Actually, Marion J. Caffey wrote just such a musical some two decades ago, “Cookin’ at the Cookery,” which is still periodically produced across the country. “Leaving the Blues,” now running at The Flea through February 8, is not a musical; it’s a play by Jewelle Gomez – a play that’s too long, with too many choices that need to be rethought.

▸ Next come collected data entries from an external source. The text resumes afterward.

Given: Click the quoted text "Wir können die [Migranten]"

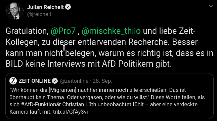Looking at the screenshot, I should pyautogui.click(x=43, y=90).
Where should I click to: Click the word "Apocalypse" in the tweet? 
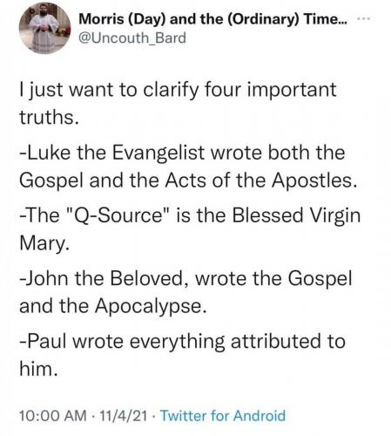[x=148, y=307]
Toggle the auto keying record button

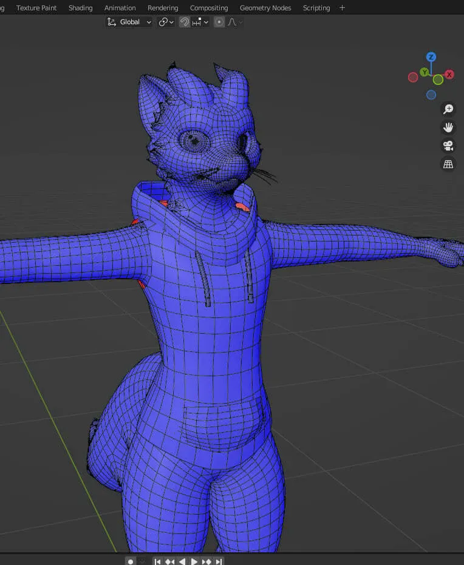[x=131, y=561]
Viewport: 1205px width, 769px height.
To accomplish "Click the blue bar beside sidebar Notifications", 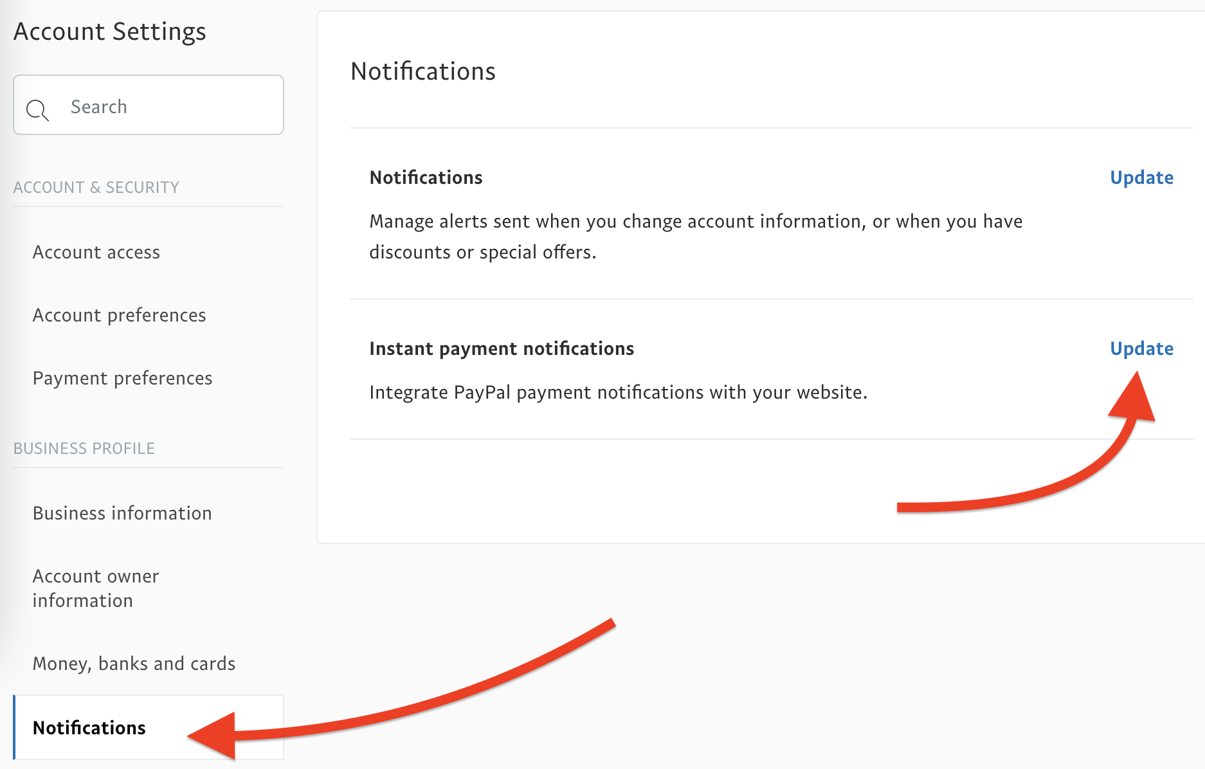I will click(x=14, y=728).
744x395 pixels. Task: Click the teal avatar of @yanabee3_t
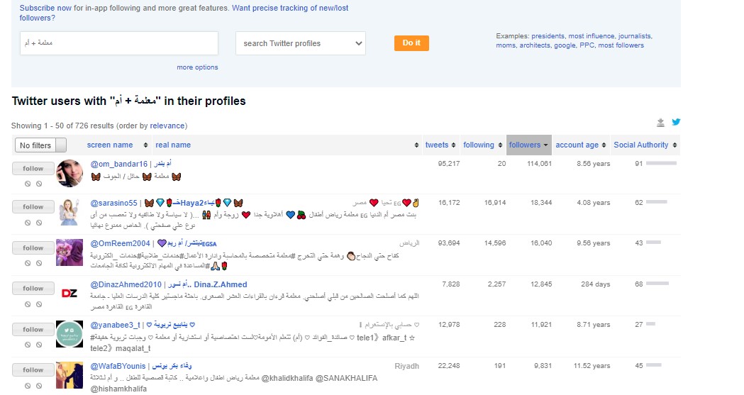(70, 333)
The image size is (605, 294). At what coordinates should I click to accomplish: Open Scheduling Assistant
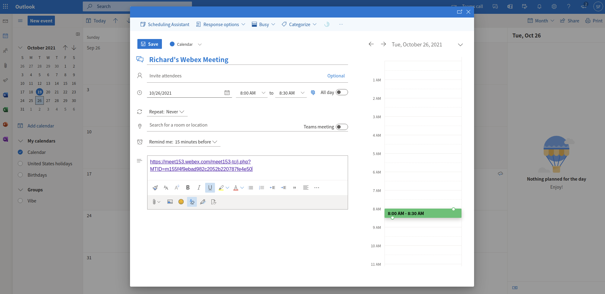165,25
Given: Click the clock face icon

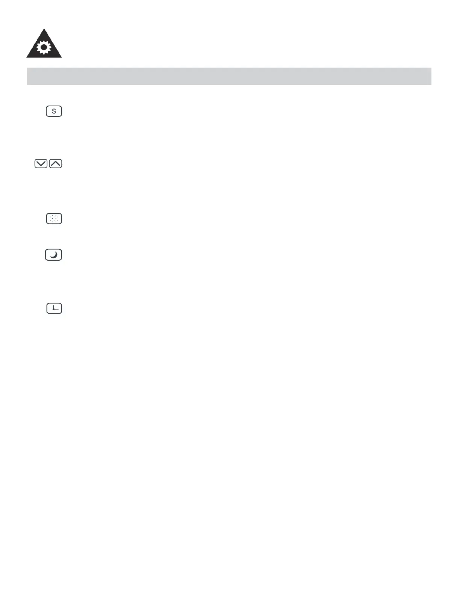Looking at the screenshot, I should [54, 308].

But it also offers a new perspective, reflecting the playwright’s own experience seeing Hunter at the Cookery – and noticing how many people in the audience were young lesbians. As a character at the end of the play explains, these women are eager to hear Alberta “tell us about glamour and broken hearts and living like we’re human beings” – tell them, in other words, what it was like to be a star….and a lesbian. The play is a production of TSOS (The Other Side of Silence), which bills itself as New York City’s oldest LGBTQ+ theater
“Leaving the Blues” doesn’t completely ignore the music. It features seven delicious songs, two of which Hunter wrote, a third she made famous, and one especially composed for this show by Toshi Reagon. Some are delightfully naughty, such as “Handy Man,” by Eubie Blake and Andy Razaf, full of double-entendres:
He shakes my ashes/greases my griddle Churns my butter/and he strokes my fiddle.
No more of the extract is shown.